Genus: Oleaceae. Species: Fraxinus excelsior
Ash, common ash, weeping ash, bird’s tongue.
Found in most parts of Europe from the Mediterranean in the South to the Arctic in the North and to the Caucasus and western Russia in the East.
The Vikings considered the ash to be sacred. They called it the ‘Tree of Life’. Even today it is known as the ‘Venus of the Woods’. In Norse mythology, the Ash Ydrasil was an immense tree growing out of the Well of Urd (‘Urd’ meaning destiny). It was in the middle of Asgard, where the gods and goddesses lived, at the center of the world. The ash spread its crown and branches across the nine worlds.
In European shamanism of ancient times, trees were often seen as the means of transportation between the worlds. It is important to understand that the Ash Ydrasil and the Well of Urd were symbolic of the Norse spiritual worldview – they were thought to exist in the invisible heart of everything, including humans. The Well of Urd symbolized the past, and the accumulation of impressions in the subconscious – the reservoir of completed or ongoing actions that nourish the tree and influence its growth. The Ash Ydrasil represented the present – how we live our life in the here and now. There was no real thought of the future, only the interaction between the past and what we do in the present.

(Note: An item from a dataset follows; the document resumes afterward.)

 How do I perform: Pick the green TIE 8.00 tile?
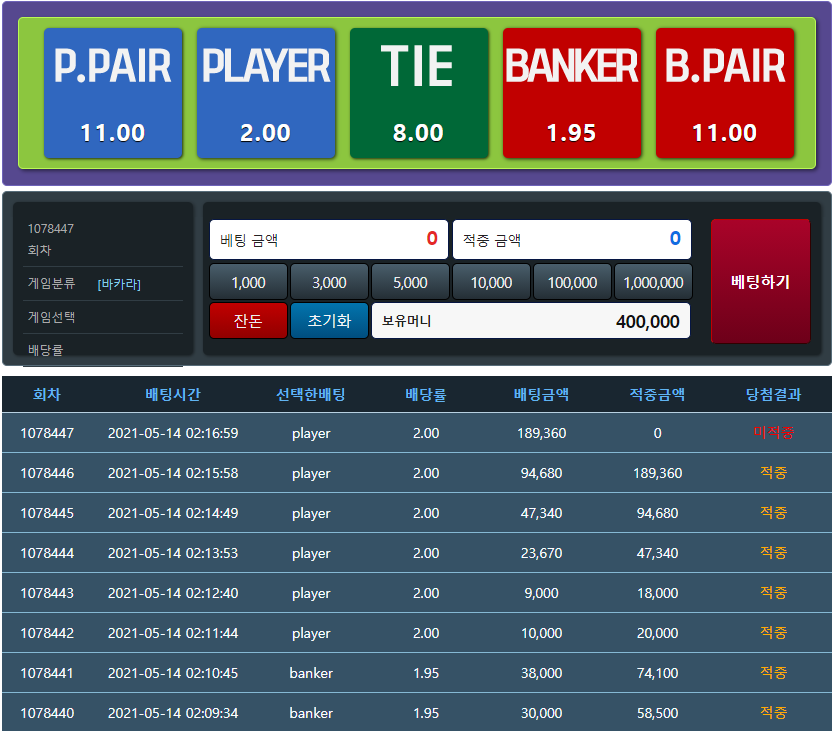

The water symbolized intention, flowing up from the well into the tree and then as dew dripping back down into the well. This represented the fact that time was thought to be cyclical rather than linear. The present returns to the past, changing the past, and the past is reabsorbed into a new present.
All beings were thought to have some say in designing their own destiny, and the destiny of others, expressed as the dew that dripped back into the well, changing the effect of the past. But it was not an active, conscious process in most people – only in those who were thought to be magicians – those who could work with destiny. There was no absolute free will, and no absolute fate. Life was lived between these two extreme views.
The sacred wood of the European ash has been burned for as long as we know to ward off evil spirits.
A large tree that grows up to 40 meters. It reaches a normal age of 200 years, but there are some trees older than 500 years.
The leaves appear late in the spring and fall in the early autumn. The small flowers appear before the leaves and are purple to black, lacking normal petals. The ash starts flowering when it has reached 30 years. Trees have female flowers or male flowers, and occasionally both. The ash is also known to change its sex from year to year.
The ash trees are usually pollinated by wind, and the seeds are dispersed by wind.
plant parts used:
The bark, leaves and sometimes the seeds.
There’s a very long history of using the European ash as medicine. The Greek physician Hippocrates (460-377 B.C.) used it to treat patients.
St Hildegard von Bingen (1098 – 1179), the German writer, composer and philosopher, writes of using the ash as a treatment for gout and rheumatism.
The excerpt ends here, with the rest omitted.